Un long article de l’International Herald Tribune analyse la complexité de la crise, ou, plutôt, la complexité du système qui a échappé à tout contrôle pendant cette semaine folle, – et qui, on le sent bien, reste incontrôlable. L’explication est aussi complexe que le système lui-même. La conclusion de l’article est inévitable: nous pensions que la raison prévaudrait et permettrait la maîtrise de la chose; les événements de cette semaine montrent que ce n’est pas le cas, ainsi nous trouvons-nous devant quelque chose de tout à fait nouveau, un “nouveau paradigme”, – c’est-à-dire devant l’inconnu…
«The result, said Mayer of Deutsche Bank, is that products were developed for markets that everyone assumed would be like they were then, only more so, with capital freely flowing, rational minds prevailing and fear largely in check.
»“A generation grew up that has been very well trained in this new finance theory, very well educated to apply it on a broad scale with the necessary computing power, and off we went,” Mayer said.
»Recent events, he said, have shown that the basic assumptions that have held sway for a generation or two no longer hold. “This will leave us with a different paradigm,” he added. “If I could give it to you, I'd win the Nobel Prize.”»

▸ DONNÉES BRUTES

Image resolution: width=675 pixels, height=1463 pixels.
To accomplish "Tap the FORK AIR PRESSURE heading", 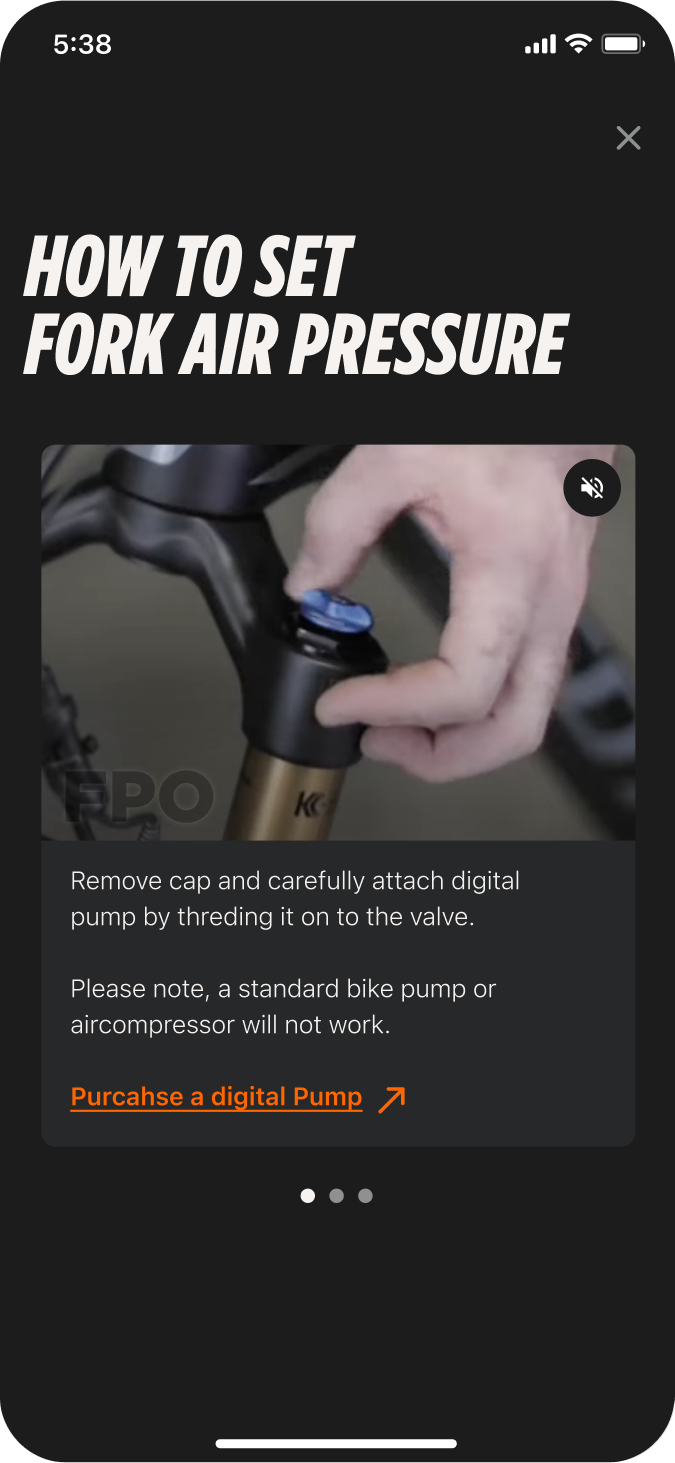I will point(296,345).
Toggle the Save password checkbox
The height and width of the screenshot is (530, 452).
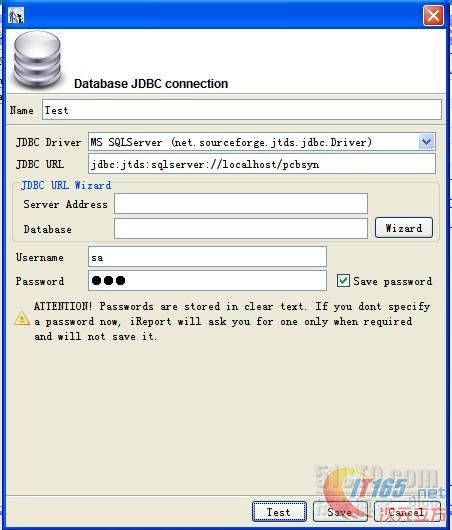click(343, 281)
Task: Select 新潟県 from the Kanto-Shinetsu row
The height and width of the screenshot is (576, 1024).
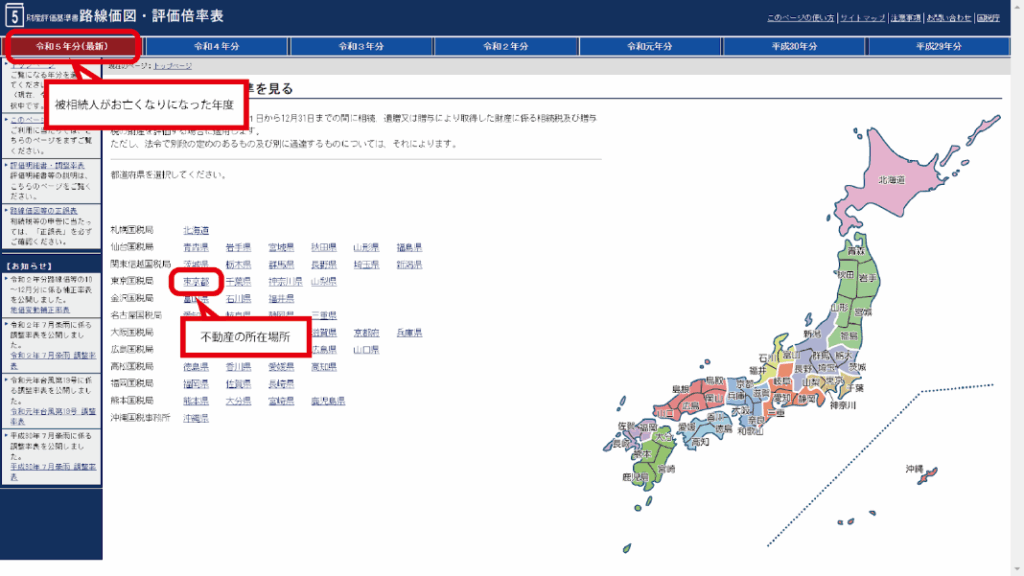Action: click(409, 265)
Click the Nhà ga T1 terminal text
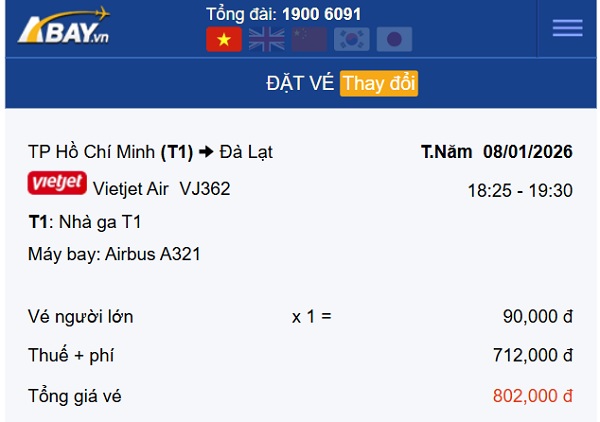Viewport: 600px width, 422px height. [98, 222]
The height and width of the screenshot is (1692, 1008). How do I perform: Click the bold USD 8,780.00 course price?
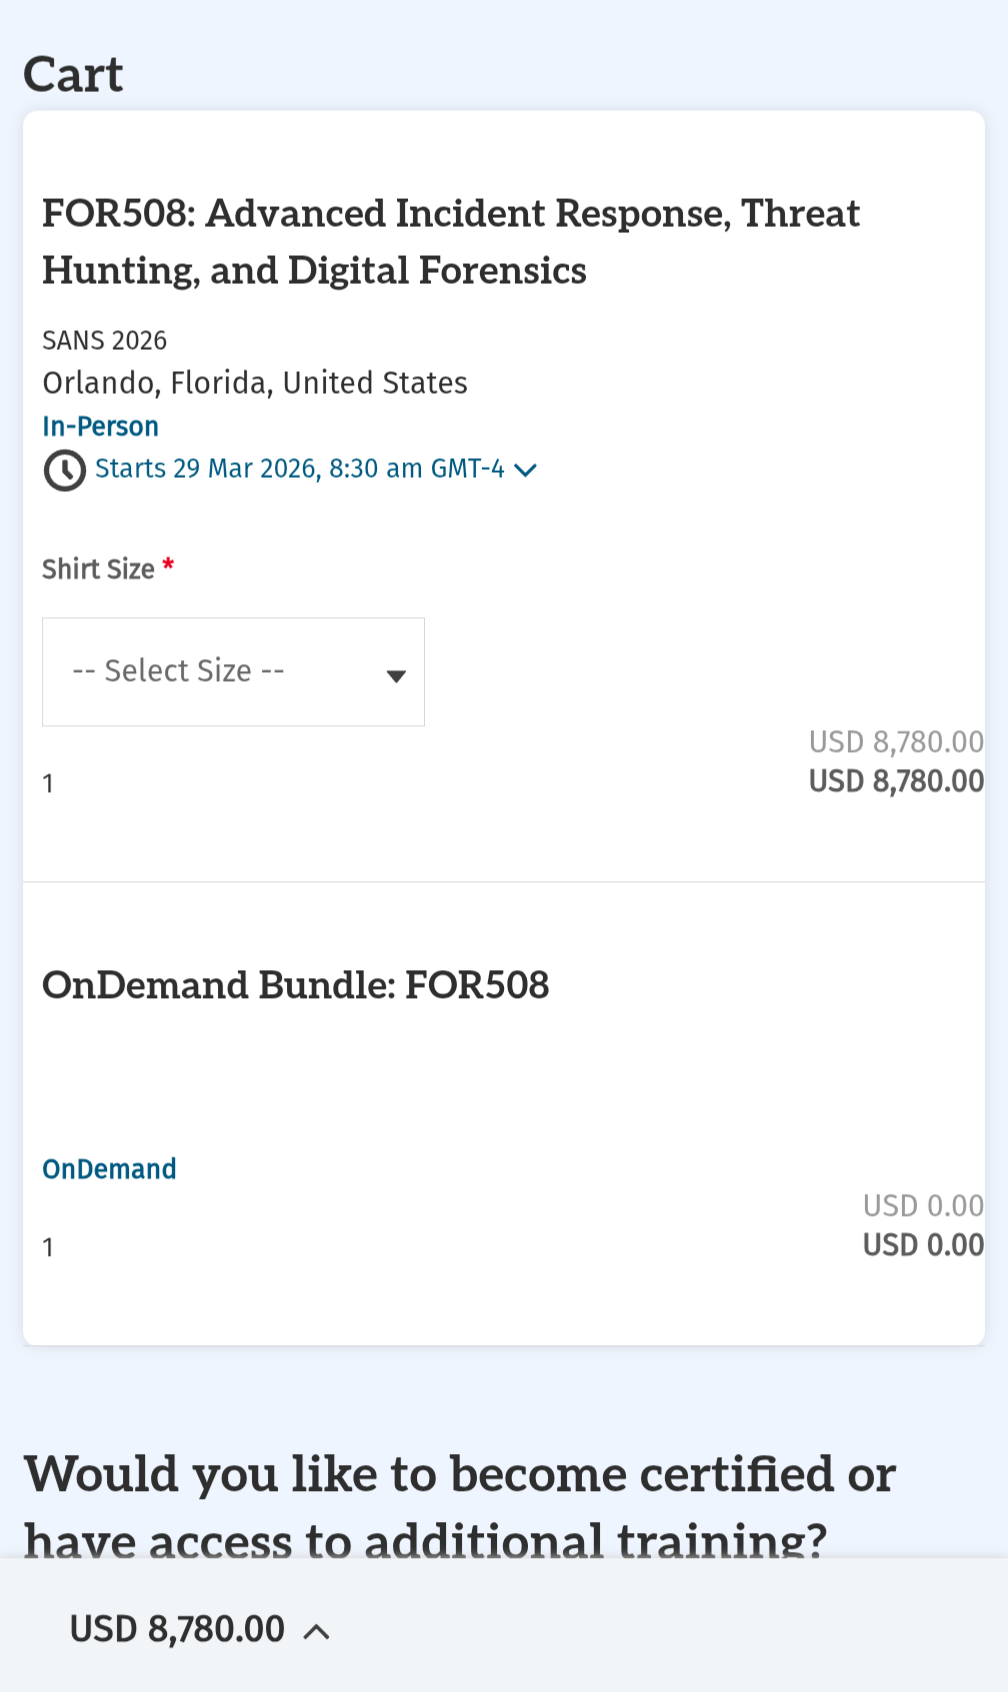click(x=896, y=781)
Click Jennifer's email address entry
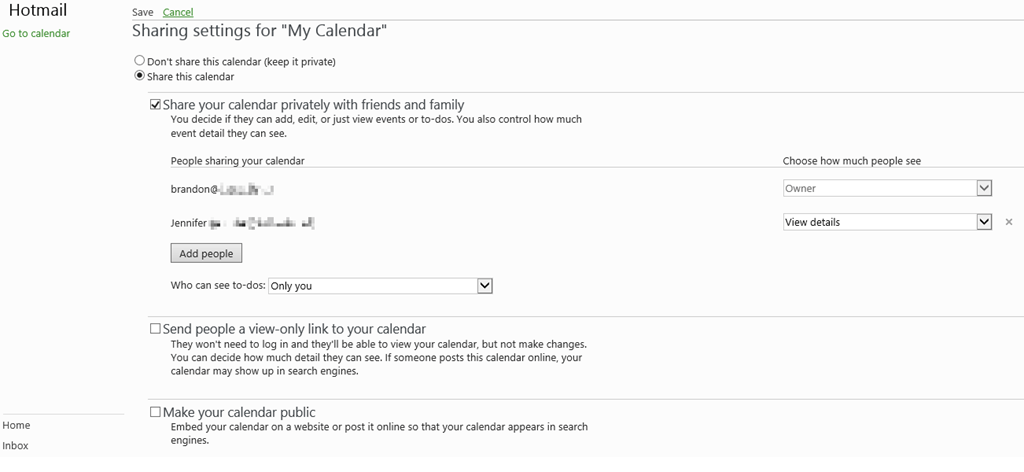Image resolution: width=1024 pixels, height=472 pixels. pyautogui.click(x=243, y=222)
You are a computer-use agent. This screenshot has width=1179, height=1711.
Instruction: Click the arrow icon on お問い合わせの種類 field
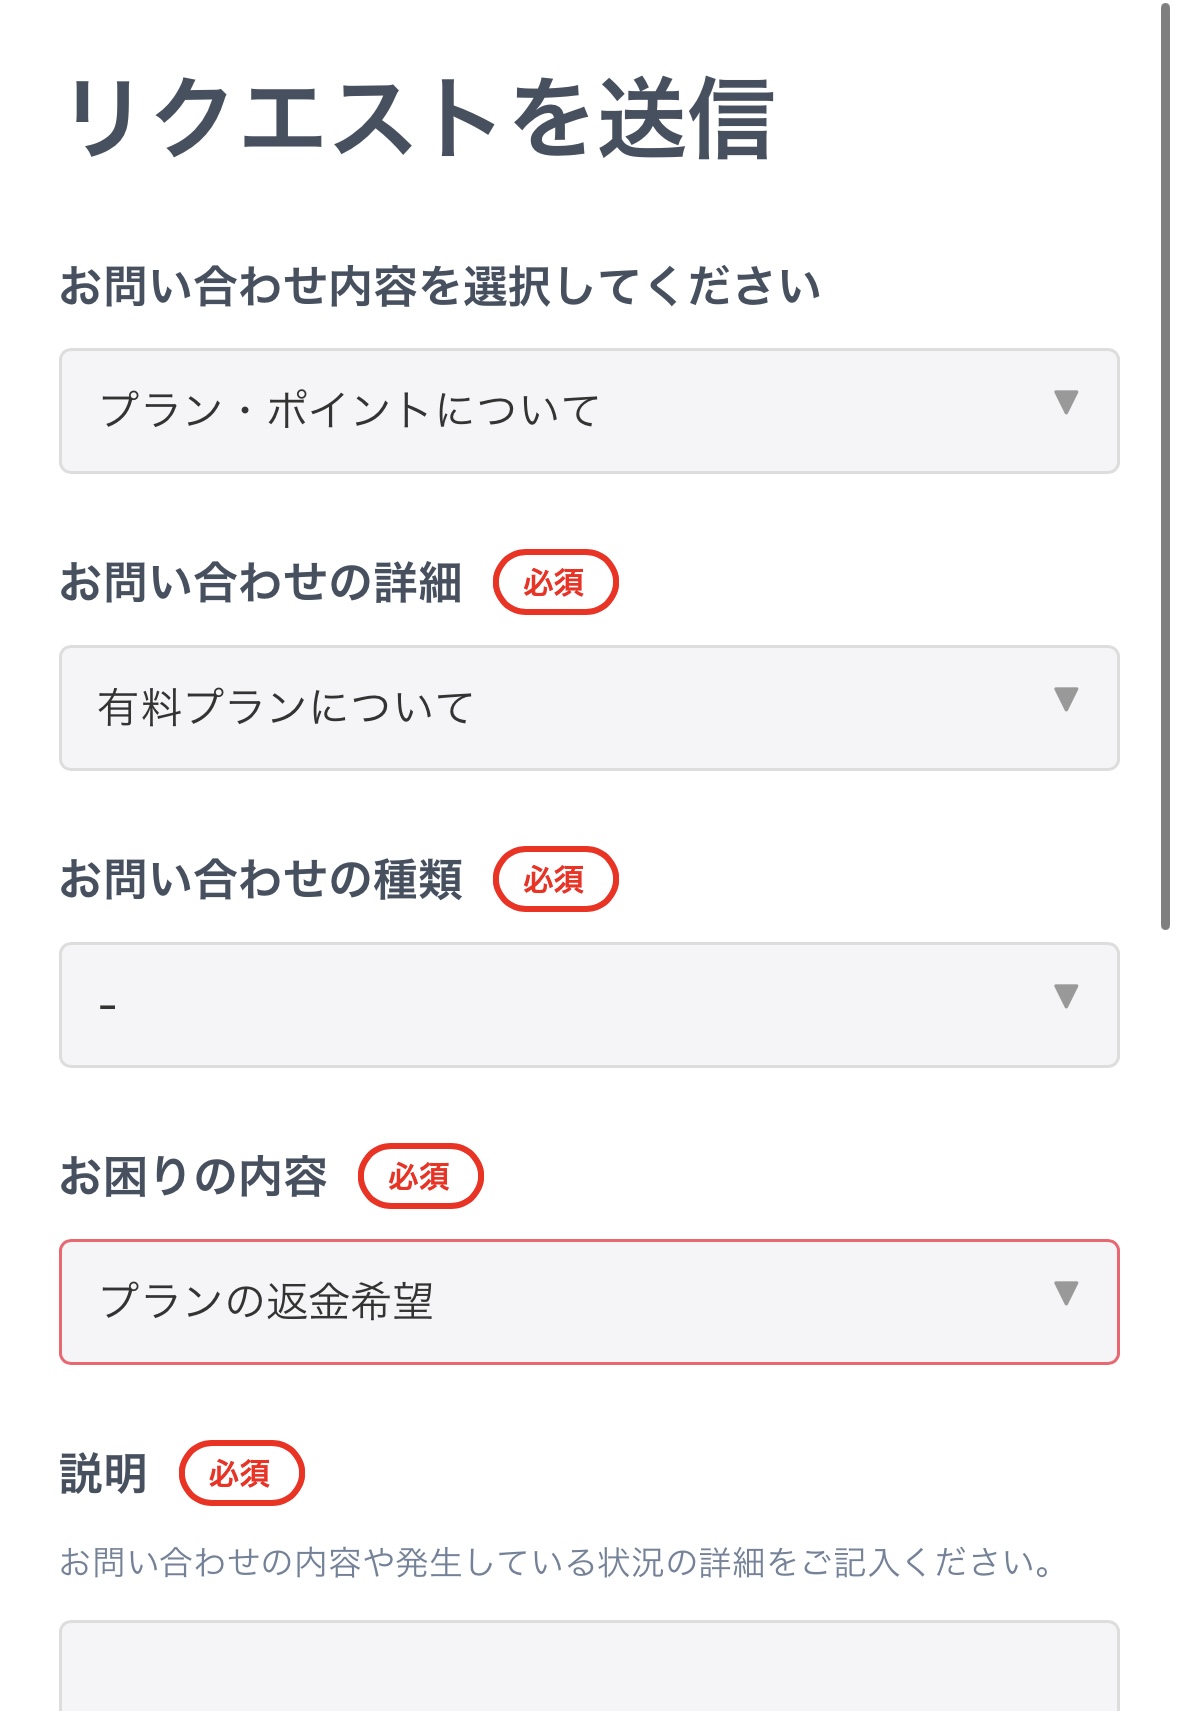click(1066, 996)
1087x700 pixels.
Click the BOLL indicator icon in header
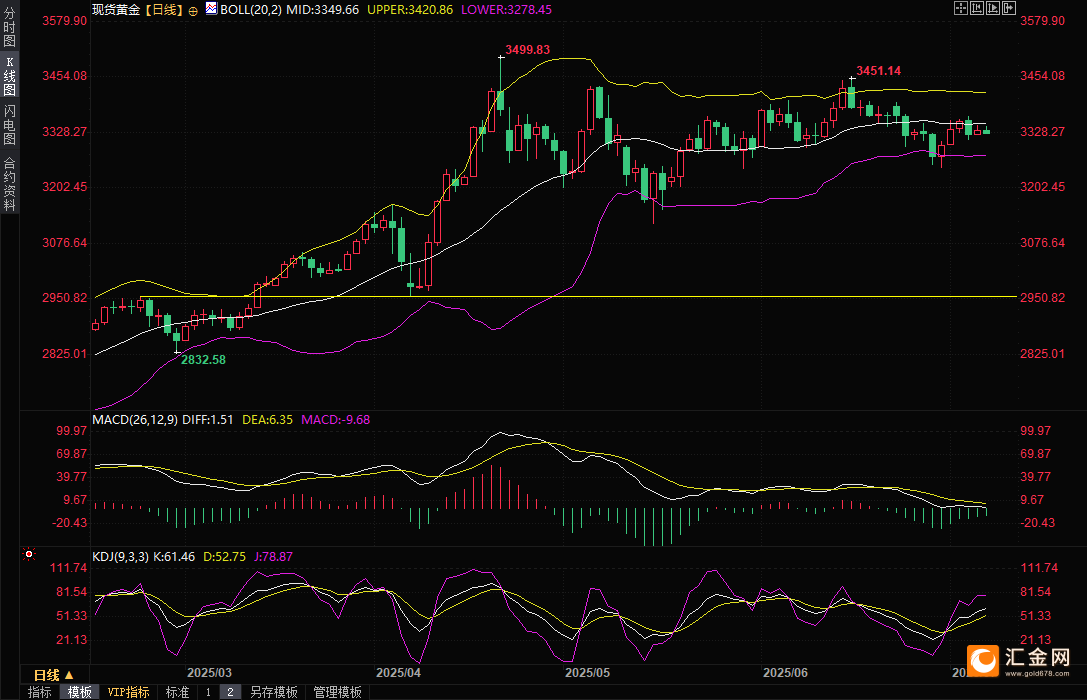point(210,8)
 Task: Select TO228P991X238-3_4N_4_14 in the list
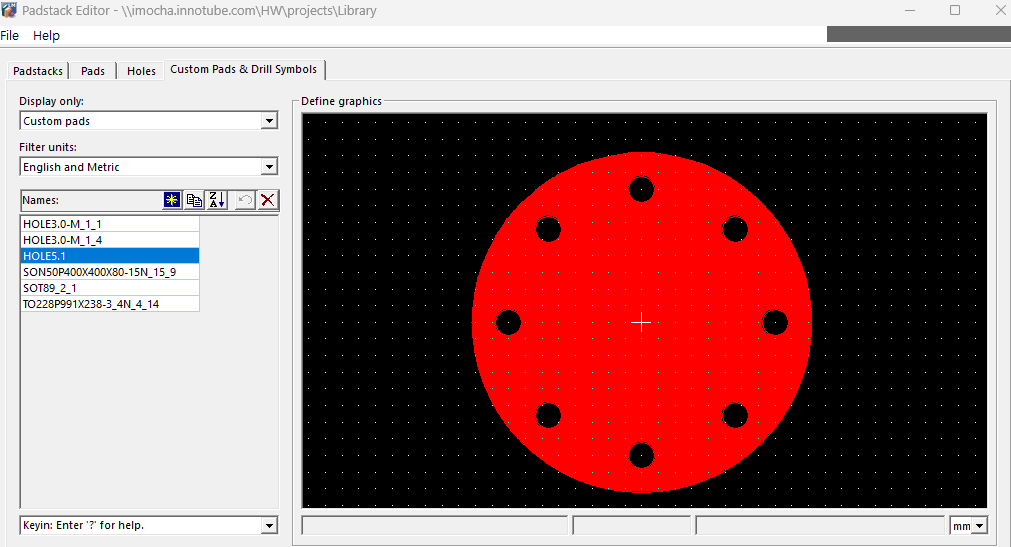(91, 304)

▸ LISTE DES TÂCHES
1. Recopiez tout le passage du texte sur la crise financière, depuis « Un long article » jusqu'à « largely in check. ».
2. Résumez le texte sur la crise financière en deux phrases.
3. Poursuivez le texte sur la crise financière à partir de sa dernière phrase.

▸ RÉSULTATS DANS L'ORDRE
1.
Un long article de l’International Herald Tribune analyse la complexité de la crise, ou, plutôt, la complexité du système qui a échappé à tout contrôle pendant cette semaine folle, – et qui, on le sent bien, reste incontrôlable. L’explication est aussi complexe que le système lui-même. La conclusion de l’article est inévitable: nous pensions que la raison prévaudrait et permettrait la maîtrise de la chose; les événements de cette semaine montrent que ce n’est pas le cas, ainsi nous trouvons-nous devant quelque chose de tout à fait nouveau, un “nouveau paradigme”, – c’est-à-dire devant l’inconnu…
«The result, said Mayer of Deutsche Bank, is that products were developed for markets that everyone assumed would be like they were then, only more so, with capital freely flowing, rational minds prevailing and fear largely in check.

2. Un article de l'International Herald Tribune analyse la complexité du système qui a échappé à tout contrôle pendant une semaine folle et conclut que nous nous trouvons devant un « nouveau paradigme », c'est-à-dire devant l'inconnu. Selon Mayer, de la Deutsche Bank, des produits ont été développés pour des marchés supposés rationnels et exempts de peur, mais les événements récents montrent que les hypothèses de base admises depuis une ou deux générations ne tiennent plus.

3.
Les réactions françaises sont caractéristiques. Elles montrent une soudaine et brutale inquiétude pour la situation française à venir, et, dans le cercle extérieur, pour la situation européenne. La France va très vite (en octobre sans doute) proposer à ses partenaires européens des mesures draconiennes de défense qui, toutes, vont évidemment sacrifier sans la moindre hésitation au nouveau mode de gouvernement: intervention, protection, la puissance publique devenue la référence et la bouée de sauvetage comme si le diktat de la politique libérale n’existait plus. C’est le cas d’ailleurs et c’est le choc essentiel de l’historique mois de septembre 2008. Le deuxième sentiment français, peut-être inconscient mais que nous ressentons de cette façon, est une sorte de colère française, comme si la France se réveillait, effectivement furieuse, d’avoir proclamé depuis un ou deux ans,– ou d’avoir été forcée de proclamer qu’il lui fallait s’adapter à un système dont on découvre (?) aujourd’hui qu’il est pourri, faussaire, et qu’il nous conduit à l’apocalypse. Peut-être ont-ils cette pensée que les conceptions françaises d’interventionnisme, qu’il était de bon ton de vouer aux gémonies il y a une semaine encore, sont celles qui triomphent aujourd’hui. Pourquoi les avoir abandonnées pour se retrouver au cœur de cette tempête, sans doute pour en payer le prix fort dans les prochains mois?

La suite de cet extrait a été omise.